2) Via a national allocation scheme (NHSBT)
3) Allocated regionally (one kidney always offered preferentially to local transplant centre).

40
Q

List 3 ways in which points are given to patients on the national database for allocating organs.

A

1) Waiting time (1 point per day)
2) HLA match + age combined (more points for younger age and less mismatches)
3) Donor-recipient age difference (less points for bigger age difference).
4) Location
5) HLA-DR homozygosity
6) HLA-B homozygosity
7) Blood group match

41
Q

What are the criteria for tier A and tier B in the national database for organ allocation?

A

A = 000 mismatched paediatric patients (highly sensitised or HLA-DR homozygous).

B = 000 mismatched paediatric patients (all others).

42
Q

What are the criteria for tiers C, D and E in the national database for organ allocation and how are these patients prioritised?

A

C = 000 mismatched adult patients (highly sensitised or HLA-DR homozygous).

D = 000 mismatched adult patients (others) AND favourably mismatched paediatric patients (100, 010, 110).

E = all other eligible patients.

**Patients are prioritised according to a points based system (highest points = highest priority).

43
Q

What are the levels of resource allocation in decision making?

A

Macro level (strategic, societal or political level).

Micro level (clinical or individual patient level).

44
Q

Give 2 reasons as to why it would be feasible to to use age to allocate resources at the macro level.

A

1) Treatment and care of older people is very costly.
2) Fair innings argument; older people have had a full life already and younger people have not, therefore it would be much fairer for resources to be diverted from older patients to younger patients.

45
Q

What is the argument against allocating resources to younger people because treatment and care of older people is very costly?

A

1) The burden of cost is not related to age per se, but there is more relation between costs and illness and incapacity in final years (it is not the fact that people are elderly that is costly, it is the factors attached to old age that are costly).

46
Q

What is the argument against allocating resources to younger people based on the fair innings argument?

A

How can you determine what a ‘full’ life is? A patient may have had a long life, but the quality of life may have been poor.

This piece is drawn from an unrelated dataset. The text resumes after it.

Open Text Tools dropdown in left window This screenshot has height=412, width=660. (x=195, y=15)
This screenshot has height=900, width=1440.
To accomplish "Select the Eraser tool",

Should length of life bear impact on allocation if outcomes would be better for the elderly?

47
Q

What is a micro level argument for allocating resources based on age?

A

Older people are less likely to respond positively to treatment.

48
Q

What is the argument against allocating resources to younger people because older people are less likely to respond positively to treatment?

A

Age alone is not a good predictor or responsiveness to treatment or of prognosis.

Age alone is also not a good predictor of who is likely to develop complications.

49
Q

The equality act of 2010 offers protection to 9 characteristics, what are they?

A
  1. Age
  2. Race
  3. Sex
  4. Gender reassignment status
  5. Disability
  6. Religion or belief
  7. Sexual orientation
  8. Marriage and civil partnership status
  9. Pregnancy and maternity
50
Q

What is direct age discrimination?

A

This is when a direct difference of treatment based on age cannot be justified.

A direct difference of treatment is a situation in which a patient is, was or could be treated in a less favourable manner than another person in a comparable situation, based on his or her age.

51
Q

What is indirect age discrimination?

A

When a seemingly neutral provision, measure or practice has harmful repercussions on a person or group of persons. A service where the aim is to not discriminate against those older people, but nevertheless does discriminate against older people.

E.G. A service might be more difficult for older people to access.

E.G. Universally applied hospital discharge policy may be harmful to the elderly who haven’t had necessary time for recovery.